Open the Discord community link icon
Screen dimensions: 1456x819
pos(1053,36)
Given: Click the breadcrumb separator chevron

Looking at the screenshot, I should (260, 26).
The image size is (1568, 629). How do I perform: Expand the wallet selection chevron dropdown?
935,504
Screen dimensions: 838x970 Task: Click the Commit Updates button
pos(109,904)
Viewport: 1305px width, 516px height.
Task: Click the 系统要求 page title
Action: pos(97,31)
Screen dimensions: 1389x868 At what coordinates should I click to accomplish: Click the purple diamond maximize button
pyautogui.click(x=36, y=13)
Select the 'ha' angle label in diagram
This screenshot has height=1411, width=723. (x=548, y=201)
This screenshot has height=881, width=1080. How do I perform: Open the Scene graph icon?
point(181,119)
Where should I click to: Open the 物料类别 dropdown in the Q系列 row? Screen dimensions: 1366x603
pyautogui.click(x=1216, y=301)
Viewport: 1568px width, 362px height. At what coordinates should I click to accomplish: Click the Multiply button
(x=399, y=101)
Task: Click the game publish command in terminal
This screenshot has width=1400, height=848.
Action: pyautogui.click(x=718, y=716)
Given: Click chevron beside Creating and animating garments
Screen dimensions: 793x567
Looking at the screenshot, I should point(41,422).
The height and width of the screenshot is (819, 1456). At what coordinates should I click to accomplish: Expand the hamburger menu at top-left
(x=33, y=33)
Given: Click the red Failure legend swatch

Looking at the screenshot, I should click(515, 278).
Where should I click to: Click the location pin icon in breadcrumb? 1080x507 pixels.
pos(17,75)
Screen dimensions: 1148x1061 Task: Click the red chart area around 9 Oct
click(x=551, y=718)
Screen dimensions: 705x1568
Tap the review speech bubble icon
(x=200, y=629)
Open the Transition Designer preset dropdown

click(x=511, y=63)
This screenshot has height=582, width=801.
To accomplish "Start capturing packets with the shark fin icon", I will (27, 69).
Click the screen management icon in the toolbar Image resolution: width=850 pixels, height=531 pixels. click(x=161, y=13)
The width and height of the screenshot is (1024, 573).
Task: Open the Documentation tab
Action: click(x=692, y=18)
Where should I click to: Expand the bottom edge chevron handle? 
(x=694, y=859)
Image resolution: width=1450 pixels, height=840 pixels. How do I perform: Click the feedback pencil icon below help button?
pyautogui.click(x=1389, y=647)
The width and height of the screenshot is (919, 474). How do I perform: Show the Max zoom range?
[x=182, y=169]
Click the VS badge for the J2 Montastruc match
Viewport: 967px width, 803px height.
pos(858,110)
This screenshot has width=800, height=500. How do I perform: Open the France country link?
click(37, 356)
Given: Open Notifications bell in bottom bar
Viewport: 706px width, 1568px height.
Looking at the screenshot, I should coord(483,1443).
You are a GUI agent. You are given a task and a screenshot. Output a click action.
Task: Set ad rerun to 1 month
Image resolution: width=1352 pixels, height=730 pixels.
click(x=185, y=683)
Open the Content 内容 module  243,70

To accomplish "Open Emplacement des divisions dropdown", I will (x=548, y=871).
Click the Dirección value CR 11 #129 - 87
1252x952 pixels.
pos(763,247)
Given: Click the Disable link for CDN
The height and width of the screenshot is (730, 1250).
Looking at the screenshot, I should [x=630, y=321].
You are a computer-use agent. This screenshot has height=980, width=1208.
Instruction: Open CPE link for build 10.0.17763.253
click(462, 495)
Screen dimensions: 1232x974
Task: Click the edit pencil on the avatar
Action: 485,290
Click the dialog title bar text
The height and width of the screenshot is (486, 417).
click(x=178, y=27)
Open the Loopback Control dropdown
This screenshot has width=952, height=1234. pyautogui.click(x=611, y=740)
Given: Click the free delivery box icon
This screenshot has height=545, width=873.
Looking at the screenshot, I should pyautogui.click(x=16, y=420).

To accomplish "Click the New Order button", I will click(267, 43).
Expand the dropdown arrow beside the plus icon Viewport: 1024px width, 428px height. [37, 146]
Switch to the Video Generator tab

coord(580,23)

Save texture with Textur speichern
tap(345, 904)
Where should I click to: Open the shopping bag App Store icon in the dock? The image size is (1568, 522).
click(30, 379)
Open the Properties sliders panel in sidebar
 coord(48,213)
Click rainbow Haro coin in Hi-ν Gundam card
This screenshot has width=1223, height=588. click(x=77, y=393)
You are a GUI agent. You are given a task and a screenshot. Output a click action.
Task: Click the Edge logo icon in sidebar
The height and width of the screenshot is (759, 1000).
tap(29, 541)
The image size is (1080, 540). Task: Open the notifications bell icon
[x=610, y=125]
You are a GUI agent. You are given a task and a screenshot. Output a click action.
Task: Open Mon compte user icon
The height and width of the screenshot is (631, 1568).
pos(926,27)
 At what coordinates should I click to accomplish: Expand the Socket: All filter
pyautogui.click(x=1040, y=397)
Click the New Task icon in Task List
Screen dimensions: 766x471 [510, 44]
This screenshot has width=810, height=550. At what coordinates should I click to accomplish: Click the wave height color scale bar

--*--

#### WHAT IS NEEDED:
Can you copy out the whole listing above, line for line, without changing a single character?

#### THE SOLUTION:
Open the Discord community link icon
Screen dimensions: 1456x819
pos(1053,36)
Given: Click the breadcrumb separator chevron

Looking at the screenshot, I should (260, 26).
The image size is (1568, 629). How do I perform: Expand the wallet selection chevron dropdown?
935,504
Screen dimensions: 838x970 Task: Click the Commit Updates button
pos(109,904)
Viewport: 1305px width, 516px height.
Task: Click the 系统要求 page title
Action: pos(97,31)
Screen dimensions: 1389x868 At what coordinates should I click to accomplish: Click the purple diamond maximize button
pyautogui.click(x=36, y=13)
Select the 'ha' angle label in diagram
This screenshot has height=1411, width=723. (x=548, y=201)
This screenshot has height=881, width=1080. How do I perform: Open the Scene graph icon?
point(181,119)
Where should I click to: Open the 物料类别 dropdown in the Q系列 row? Screen dimensions: 1366x603
pyautogui.click(x=1216, y=301)
Viewport: 1568px width, 362px height. At what coordinates should I click to accomplish: Click the Multiply button
(x=399, y=101)
Task: Click the game publish command in terminal
This screenshot has width=1400, height=848.
Action: pyautogui.click(x=718, y=716)
Given: Click chevron beside Creating and animating garments
Screen dimensions: 793x567
Looking at the screenshot, I should point(41,422).
The height and width of the screenshot is (819, 1456). At what coordinates should I click to accomplish: Expand the hamburger menu at top-left
(x=33, y=33)
Given: Click the red Failure legend swatch

Looking at the screenshot, I should click(515, 278).
Where should I click to: Click the location pin icon in breadcrumb? 1080x507 pixels.
pos(17,75)
Screen dimensions: 1148x1061 Task: Click the red chart area around 9 Oct
click(x=551, y=718)
Screen dimensions: 705x1568
Tap the review speech bubble icon
(x=200, y=629)
Open the Transition Designer preset dropdown

click(x=511, y=63)
This screenshot has height=582, width=801.
To accomplish "Start capturing packets with the shark fin icon", I will (27, 69).
Click the screen management icon in the toolbar Image resolution: width=850 pixels, height=531 pixels. click(x=161, y=13)
The width and height of the screenshot is (1024, 573).
Task: Open the Documentation tab
Action: click(x=692, y=18)
Where should I click to: Expand the bottom edge chevron handle? 
(x=694, y=859)
Image resolution: width=1450 pixels, height=840 pixels. How do I perform: Click the feedback pencil icon below help button?
pyautogui.click(x=1389, y=647)
The width and height of the screenshot is (919, 474). How do I perform: Show the Max zoom range?
[x=182, y=169]
Click the VS badge for the J2 Montastruc match
Viewport: 967px width, 803px height.
pos(858,110)
This screenshot has width=800, height=500. How do I perform: Open the France country link?
click(37, 356)
Given: Open Notifications bell in bottom bar
Viewport: 706px width, 1568px height.
Looking at the screenshot, I should coord(483,1443).
You are a GUI agent. You are given a task and a screenshot. Output a click action.
Task: Set ad rerun to 1 month
Image resolution: width=1352 pixels, height=730 pixels.
click(x=185, y=683)
Open the Content 内容 module  243,70

To accomplish "Open Emplacement des divisions dropdown", I will (x=548, y=871).
Click the Dirección value CR 11 #129 - 87
1252x952 pixels.
pos(763,247)
Given: Click the Disable link for CDN
The height and width of the screenshot is (730, 1250).
Looking at the screenshot, I should [x=630, y=321].
You are a computer-use agent. This screenshot has height=980, width=1208.
Instruction: Open CPE link for build 10.0.17763.253
click(462, 495)
Screen dimensions: 1232x974
Task: Click the edit pencil on the avatar
Action: 485,290
Click the dialog title bar text
The height and width of the screenshot is (486, 417).
click(x=178, y=27)
Open the Loopback Control dropdown
This screenshot has width=952, height=1234. pyautogui.click(x=611, y=740)
Given: Click the free delivery box icon
This screenshot has height=545, width=873.
Looking at the screenshot, I should pyautogui.click(x=16, y=420).

To accomplish "Click the New Order button", I will click(267, 43).
Expand the dropdown arrow beside the plus icon Viewport: 1024px width, 428px height. [37, 146]
Switch to the Video Generator tab

coord(580,23)

Save texture with Textur speichern
tap(345, 904)
Where should I click to: Open the shopping bag App Store icon in the dock? The image size is (1568, 522).
click(30, 379)
Open the Properties sliders panel in sidebar
 coord(48,213)
Click rainbow Haro coin in Hi-ν Gundam card
This screenshot has width=1223, height=588. click(x=77, y=393)
You are a GUI agent. You are given a task and a screenshot. Output a click action.
Task: Click the Edge logo icon in sidebar
The height and width of the screenshot is (759, 1000).
tap(29, 541)
The image size is (1080, 540). Task: Open the notifications bell icon
[x=610, y=125]
You are a GUI agent. You are given a task and a screenshot. Output a click action.
Task: Open Mon compte user icon
The height and width of the screenshot is (631, 1568).
pos(926,27)
 At what coordinates should I click to accomplish: Expand the Socket: All filter
pyautogui.click(x=1040, y=397)
Click the New Task icon in Task List
Screen dimensions: 766x471 [510, 44]
This screenshot has width=810, height=550. At what coordinates should I click to accomplish: Click the wave height color scale bar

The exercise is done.